Liar! Liar! River on fire!

The Berkshire high muckety-mucks – the bankers, lawyers, corporate execs, and their cultural minions – are trying to help GE save millions with a minimal PCB river cleanup. They have new organizations with new names, 1Berkshire and the Smart Clean-Up Coalition, but these are the folks who ten years ago tried to scare everybody about the EPA and Superfund. And, I’m told, GE just gave 1Berkshire hundreds of thousands of dollars. Who’s 1Berkshire? They’re the Berkshire Chamber of Commerce, the Berkshire Economic Development Corporation, the Berkshire Visitors Bureau, and Berkshire Creative.

They don’t mention PCBs. Probably because they never had to work at Power Transformer, slogging through PCB oil, clothes soaked, shoes melting as they worked. Probably because their kids went to Berkshire Country Day School instead of Pittsfield’s Allendale School, which was built on top of GE’s PCB-poisoned fill.

When homeowners discovered backyards contaminated with PCBs; when parents discovered the Dorothy Amos Playground was built over PCB-fill, the high muckety-mucks wanted them to shut up. They said hysterical homeowners would blow it for Pittsfield: moaning about lost tourist dollars and falling real estate values.

So they opted for denial rather than a clean-up. The problem wasn’t sick workers, a softball complex built over toxic waste, or Pittsfield’s PCB-contaminated aquifer. The problem was the pesky environmentalists who demanded a complete clean-up and a fishable, swimmable river. And the EPA who was trying to enforce the law.

GE workers talked about how PCB-oil routinely went down the drains of the factory buildings and the enormous underground toxic lake beneath East Street.

Together, GE workers, Pittsfield homeowners, and river advocates spent more than a decade urging the state and federal government to force GE to clean the Housatonic.

And they won. GE had to remove large amounts of PCBs from two miles of the river in Pittsfield.

Now, the muckety-mucks are trying to scare you about a comprehensive river cleanup for the rest of the river.

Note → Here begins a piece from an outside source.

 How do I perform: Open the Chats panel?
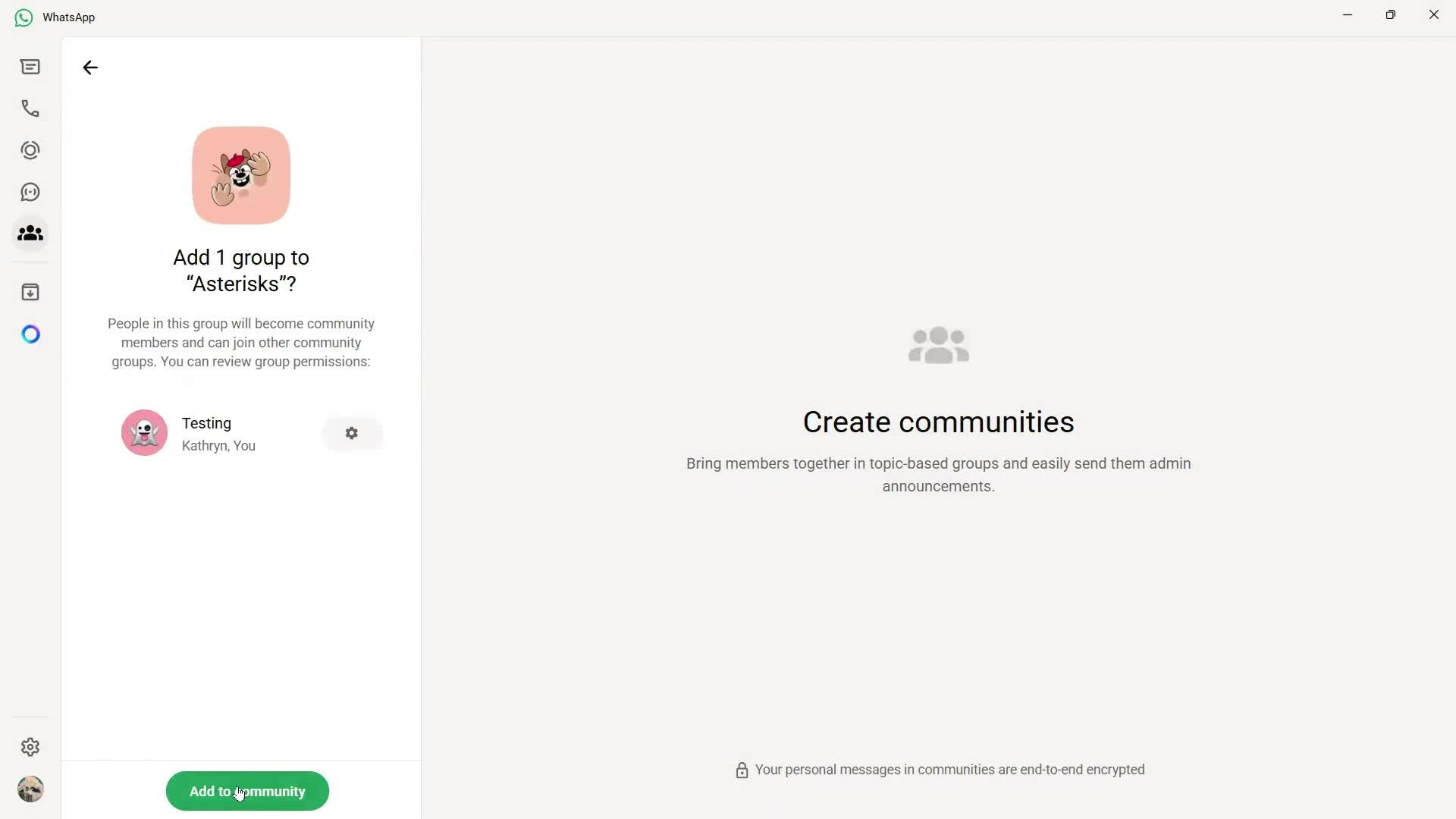point(30,67)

First, they misrepresent what happened in Pittsfield. They say the first clean-up “disrupted our community and permanently changed the landscape of the River.” No acknowledgement that the river had frighteningly high levels of PCBs or that the Army Corps of Engineers had already turned it into an industrial channel or that the oil-soaked river once caught fire.

The state Department of Environmental Protection advised people to be concerned about soil with PCB levels of 2 ppm (that’s two parts per million). Well, beside Building 68, there were PCB levels of 1,534 parts per million in the river sediment, and levels of 720 ppm on the riverbank. On average, that half-mile of the river had PCB levels of 40 ppm in its sediment.

Smart Clean-Up never mentions that the EPA took action because young children and teenagers playing in and near the river faced liver, nervous system damage and development abnormalities, including lower IQs, at risks 200 times greater than considered safe.

By forcing GE to clean it, the EPA permanently changed the river, but only for the better.

Next, the muckety-mucks imply the EPA is entertaining a decades-long proposal to tear up every tree, bush, and flower and all the soil along 10 miles of the river. With 50,000 truckloads driving contaminated dirt on local roads to massive PCB dumps.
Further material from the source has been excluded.